EXERCISE TASKS.
A – Answer these from the co-pay article:
(i) In the staff mistake described, what coinsurance percentage did the patient have, and what amount per visit was charged?
(ii) How does the article define co-insurance?
(iii) In Example One, when is the preferred time to collect the co-pay?
B – Echo the stretch of the co-pay article from "Please Explain Co-pays" through "patient was unhappy!", unchanged.

DOCUMENT TEXT.

Please Explain Co-pays versus Co-insurance
I am often asked by providers and their staff to explain what each of these terms actually means. Some mistakenly believe that the two terms are interchangeable.
I discovered that many times when a patient had for example, a 20% coinsurance, the staff would charge the patient $20 a visit as if it were a co-pay. In the end, the patient either had a credit or a balance. If there was a credit, the provider was unhappy and if there was a balance, then the patient was unhappy!
In a nutshell:
Co-insurance: Insured pays a set percentage of the allowed charges.
Co-payment: A fixed amount the insured pays per occurrence. For example $15 per visit.
Example One: Patient is seen by the provider. The verification of benefits states that there is a $15 co-pay per visit. The staff should charge the patient $15 before he leaves the clinic (or preferably, before he sees the provider upon check-in).

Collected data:
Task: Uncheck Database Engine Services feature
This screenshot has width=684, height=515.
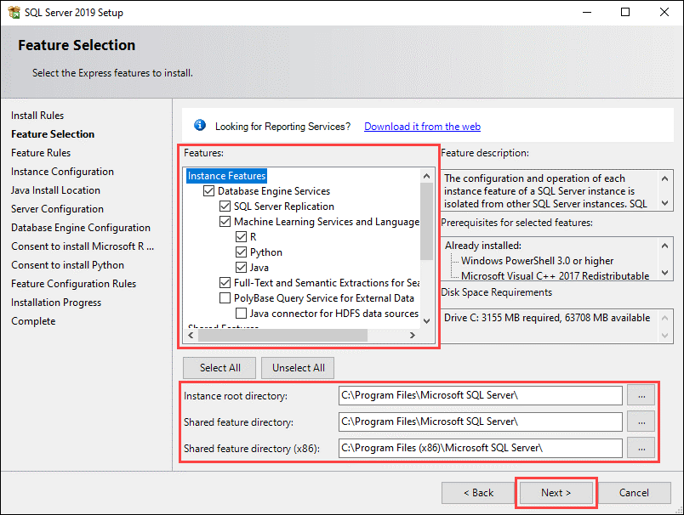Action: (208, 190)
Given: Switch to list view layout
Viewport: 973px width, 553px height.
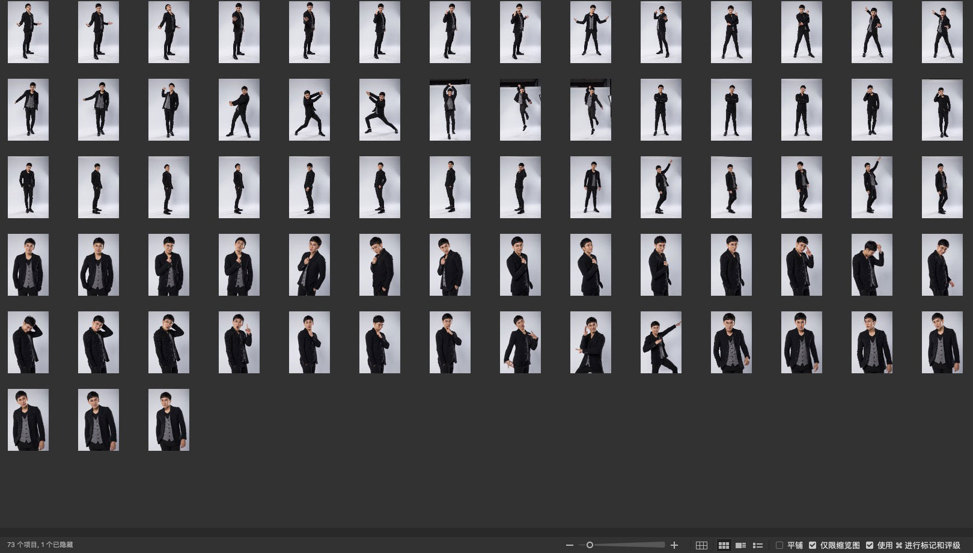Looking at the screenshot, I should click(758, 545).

* * *

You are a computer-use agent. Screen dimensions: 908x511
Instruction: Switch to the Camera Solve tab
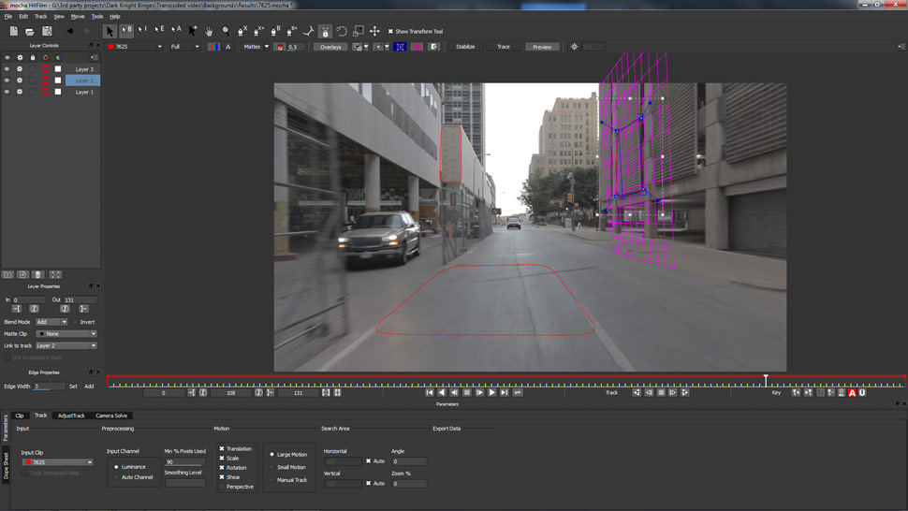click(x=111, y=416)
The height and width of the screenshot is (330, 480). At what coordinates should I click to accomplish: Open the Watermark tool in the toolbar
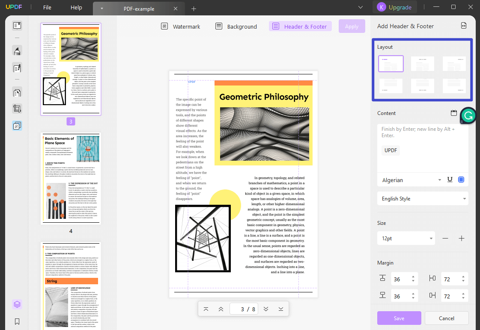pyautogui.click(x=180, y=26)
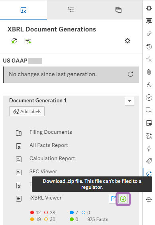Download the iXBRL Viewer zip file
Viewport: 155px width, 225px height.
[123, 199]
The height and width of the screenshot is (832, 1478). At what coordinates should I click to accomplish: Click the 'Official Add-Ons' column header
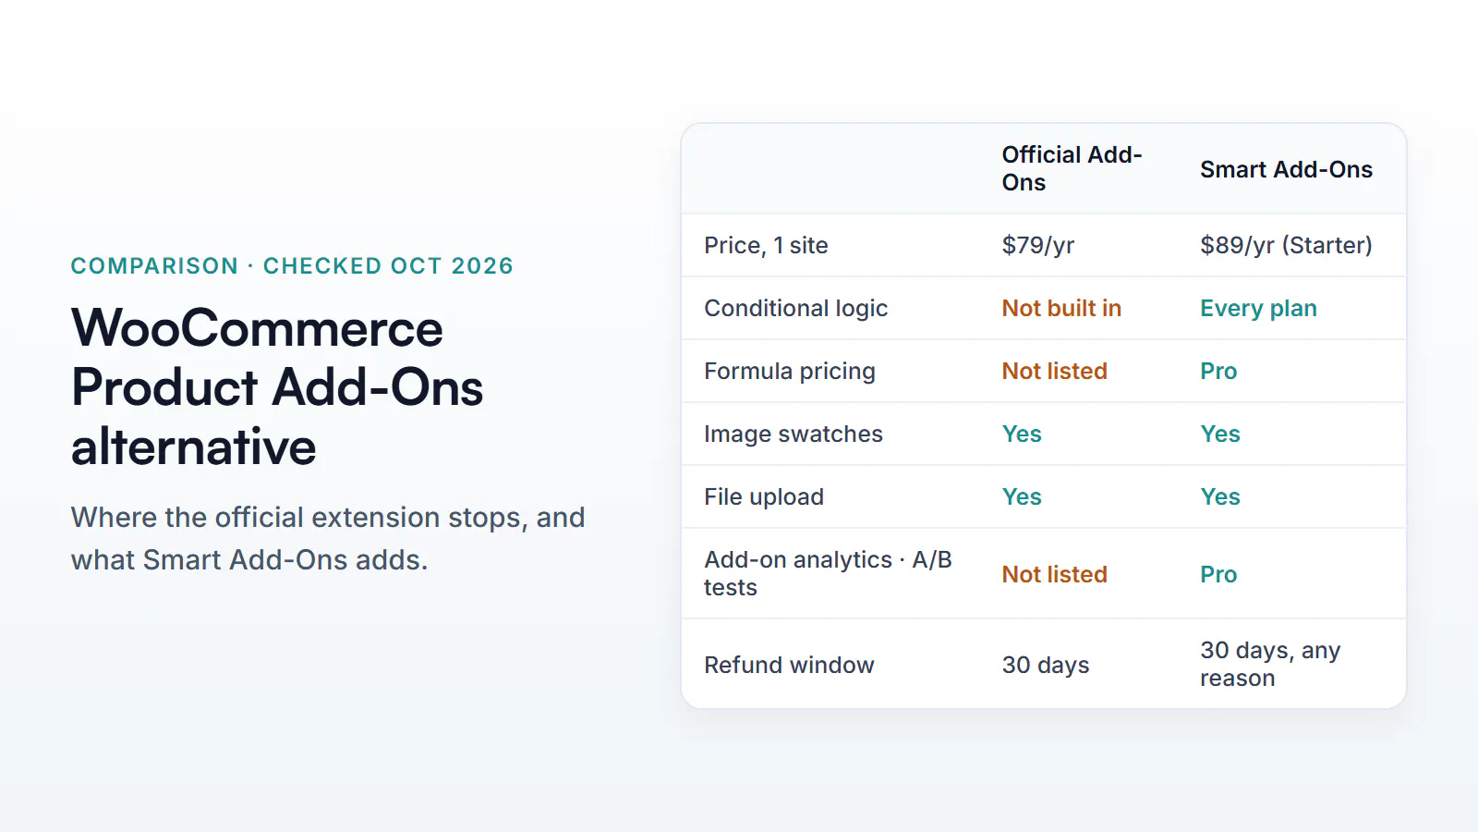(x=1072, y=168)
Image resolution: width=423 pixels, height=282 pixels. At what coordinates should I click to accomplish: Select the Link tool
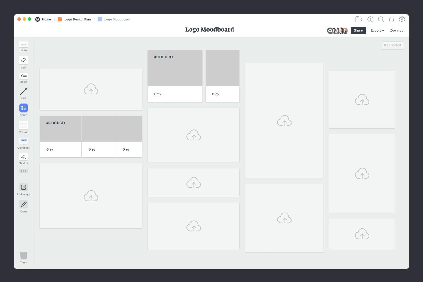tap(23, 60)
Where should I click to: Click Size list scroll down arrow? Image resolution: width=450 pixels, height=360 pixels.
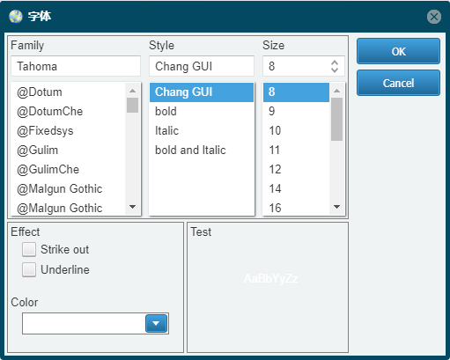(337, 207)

---

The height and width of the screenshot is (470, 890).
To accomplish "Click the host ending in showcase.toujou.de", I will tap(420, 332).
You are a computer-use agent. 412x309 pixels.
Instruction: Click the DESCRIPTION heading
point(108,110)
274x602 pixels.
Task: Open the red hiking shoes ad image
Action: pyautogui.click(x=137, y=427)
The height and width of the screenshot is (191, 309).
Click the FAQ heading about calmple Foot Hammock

ANSWERS FOR EACH ITEM.
A –
(i) A 20% coinsurance; the staff charged $20 a visit.
(ii) The insured pays a set percentage of the allowed charges.
(iii) Before the patient sees the provider, upon check-in.

B –
Please Explain Co-pays versus Co-insurance
I am often asked by providers and their staff to explain what each of these terms actually means. Some mistakenly believe that the two terms are interchangeable.
I discovered that many times when a patient had for example, a 20% coinsurance, the staff would charge the patient $20 a visit as if it were a co-pay. In the end, the patient either had a credit or a balance. If there was a credit, the provider was unhappy and if there was a balance, then the patient was unhappy!